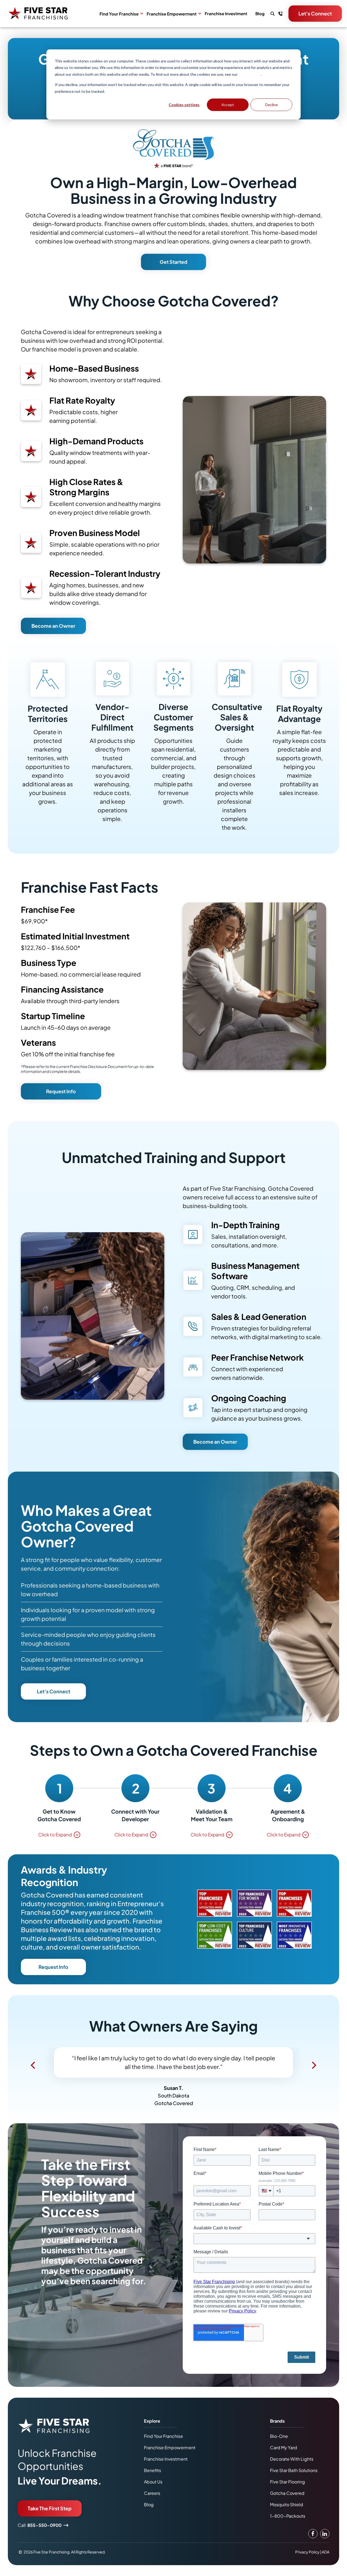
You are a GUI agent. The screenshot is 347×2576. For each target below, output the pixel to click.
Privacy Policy (249, 74)
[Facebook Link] (312, 2542)
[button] (32, 2067)
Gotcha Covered (287, 2502)
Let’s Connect (53, 1691)
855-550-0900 (44, 2534)
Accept (227, 104)
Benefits (152, 2479)
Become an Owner (53, 626)
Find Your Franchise (119, 13)
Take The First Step (50, 2517)
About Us (153, 2490)
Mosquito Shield (286, 2513)
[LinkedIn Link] (324, 2542)
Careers (152, 2502)
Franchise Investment (226, 13)
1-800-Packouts (287, 2524)
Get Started (173, 262)
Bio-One (279, 2445)
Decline (271, 104)
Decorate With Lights (291, 2467)
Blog (260, 13)
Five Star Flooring (287, 2490)
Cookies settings (184, 104)
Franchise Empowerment (172, 13)
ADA (325, 2560)
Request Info (61, 1091)
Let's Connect (315, 13)
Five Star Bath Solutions (293, 2479)
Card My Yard (283, 2456)
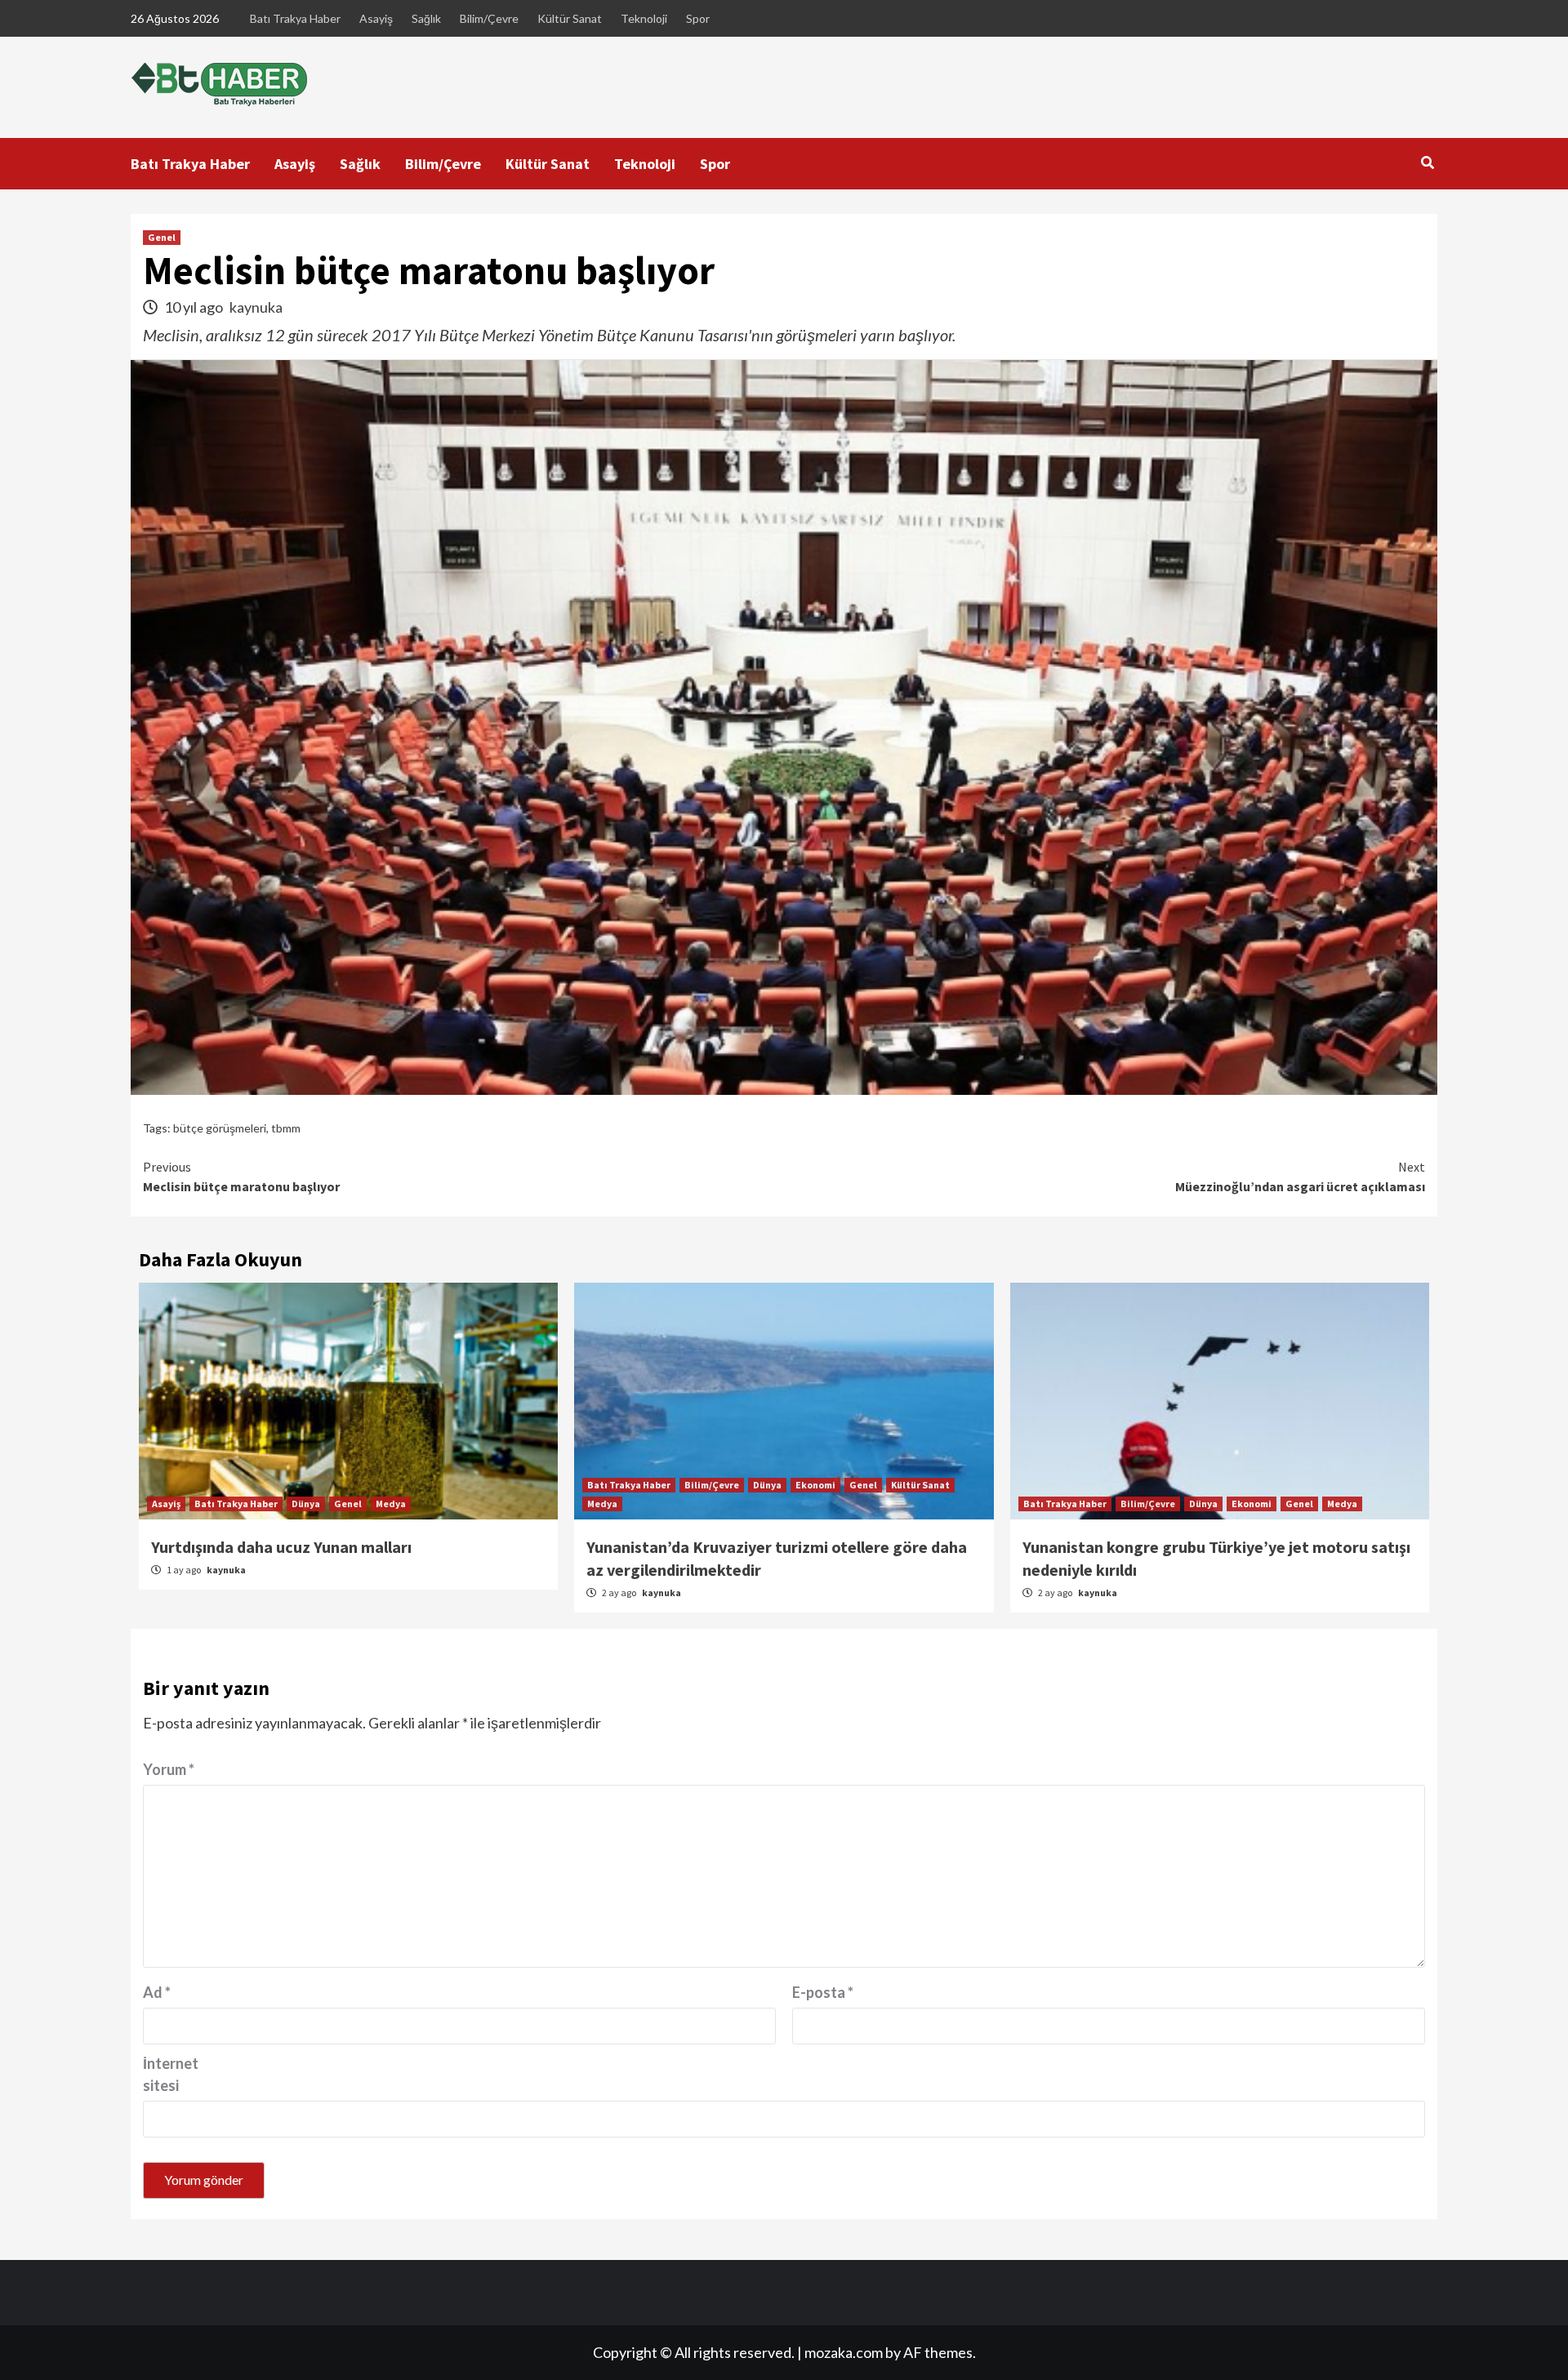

- - - -

> **YOUR GOAL**:
Everything in the records above should come back word for word, except the pictures.

> **EXERCISE ANSWER**:
You are a GUI agent. The screenshot is 347×2576. For each target below, output the pixel to click.
Privacy Policy (249, 74)
[Facebook Link] (312, 2542)
[button] (32, 2067)
Gotcha Covered (287, 2502)
Let’s Connect (53, 1691)
855-550-0900 (44, 2534)
Accept (227, 104)
Benefits (152, 2479)
Become an Owner (53, 626)
Find Your Franchise (119, 13)
Take The First Step (50, 2517)
About Us (153, 2490)
Mosquito Shield (286, 2513)
[LinkedIn Link] (324, 2542)
Careers (152, 2502)
Franchise Investment (226, 13)
1-800-Packouts (287, 2524)
Get Started (173, 262)
Bio-One (279, 2445)
Decline (271, 104)
Decorate With Lights (291, 2467)
Blog (260, 13)
Five Star Flooring (287, 2490)
Cookies settings (184, 104)
Franchise Empowerment (172, 13)
ADA (325, 2560)
Request Info (61, 1091)
Let's Connect (315, 13)
Five Star Bath Solutions (293, 2479)
Card My Yard (283, 2456)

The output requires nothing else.